Sophie’s first few tries were disastrous and funny. The laughter of her friends did not feel like jeering. It was comforting, familiar as old radio music. So she kept trying, almost making it, hearing applause as she pulled herself out of the water. “Almost there!” one boy yelled. “Keep your head tucked.”

So she did, and the jackknife was formed above the board, above the blue water, a holding pattern, like some magic moment before she slipped carefully and silently into the wash of clapping and cheering.

“Talk about perfect!” Grace said, handing her a towel. “It took me a week to learn that.”

“Well, I tried it a week’s worth of times,” said Sophie. She fell onto her chair, sagging comfortably like a small child. “Oh,” she said. “I could stay here forever.”

The girls, half naked, their bare legs and bare midriffs shining with water, settled into the privacy of talk.

“What do I look like, Grace?” Sophie asked.

“You mean right now?” Grace laughed, not realizing the solemnity of the moment, not wanting to acknowledge it. “Your hair is sticking up in back.”

“But what do I look like to you now? I mean, I don’t know anymore. I wash and dry my hair and put on makeup, but I can’t really see my face anymore, or my body. A few days ago I caught a glimpse of myself in a window, and what I saw surprised me—my reflection surprised me. I’ve gotten thin, but still, what do I look like?” Her voice fully commanded Grace to give her an answer.

Grace had listened intently, nodding like a student who didn’t quite understand. “You look great,” she said. “Sophie, you always look beautiful. I thought you knew that. You’re thin but not too thin. You look good, but you look scared too. Your whole body moves like it’s scared, like you’re about to jump away at any minute.”

“Yeah.”

“And that’s what seems different about you—that’s what makes me treat you in a different way. It’s not because of what those men did—it’s more like what you’re doing now.
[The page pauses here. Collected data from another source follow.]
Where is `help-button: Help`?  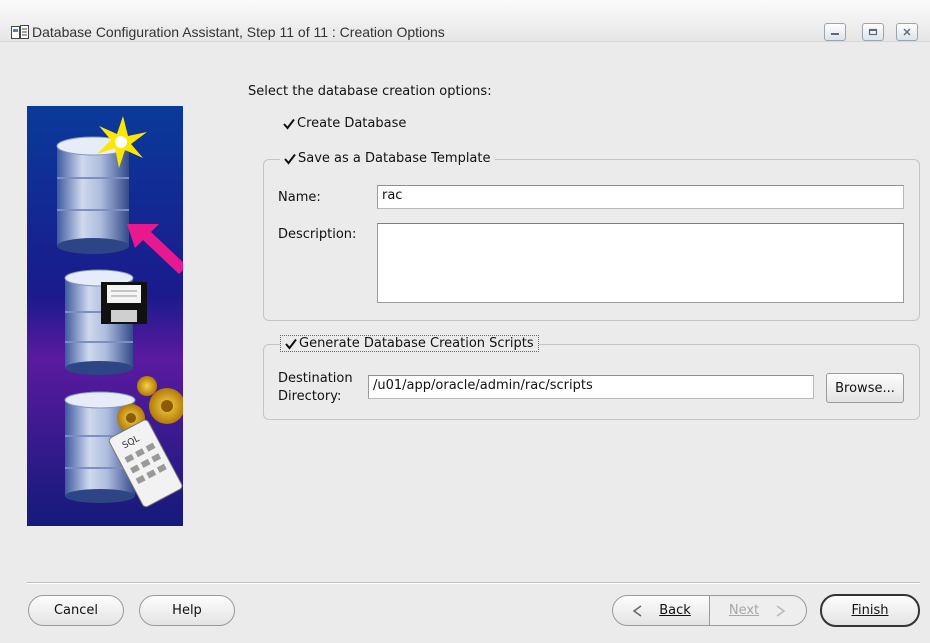
help-button: Help is located at coordinates (187, 610).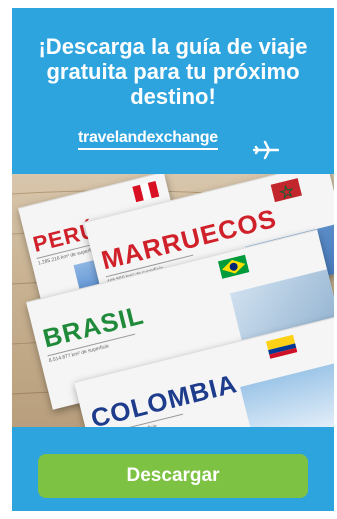 Image resolution: width=337 pixels, height=519 pixels. Describe the element at coordinates (146, 192) in the screenshot. I see `peru-flag` at that location.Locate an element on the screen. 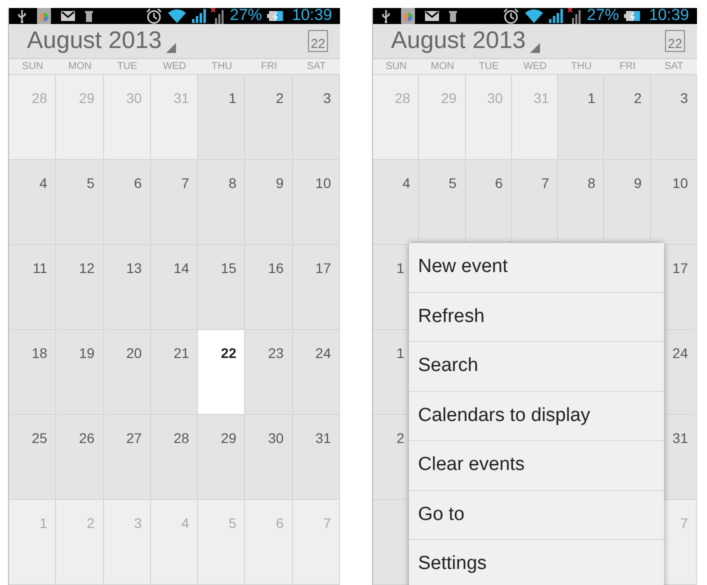 This screenshot has width=707, height=585. day-cell: 17 is located at coordinates (316, 288).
How you seem to be afraid somebody’s going to say something wrong to you.”

“I’m not afraid of that.”

“But you act like you are.”

A ragged edge of pain moved right through Sophie’s chest and down her spine and up into her head. She felt dizzy.

Grace shifted to get up. “Let’s get dressed and walk to town,” she suggested. “Okay?”

“Sure.”

Sophie felt dazed by the realization that Grace (and probably everybody at home, even her mother) saw her differently; and that even back in Montana, where she thought people would not see the white, shapeless bones that had become her body, nothing could be hidden.

That night Sophie felt restless in the closed trap of her body. She fretted herself to sleep, trying to figure out how she could go back to being herself again. And just before she went into dream she felt her body above the blue water, her head tucked as if in prayer, and her bones light again, suspended, then cutting through the water like a blade.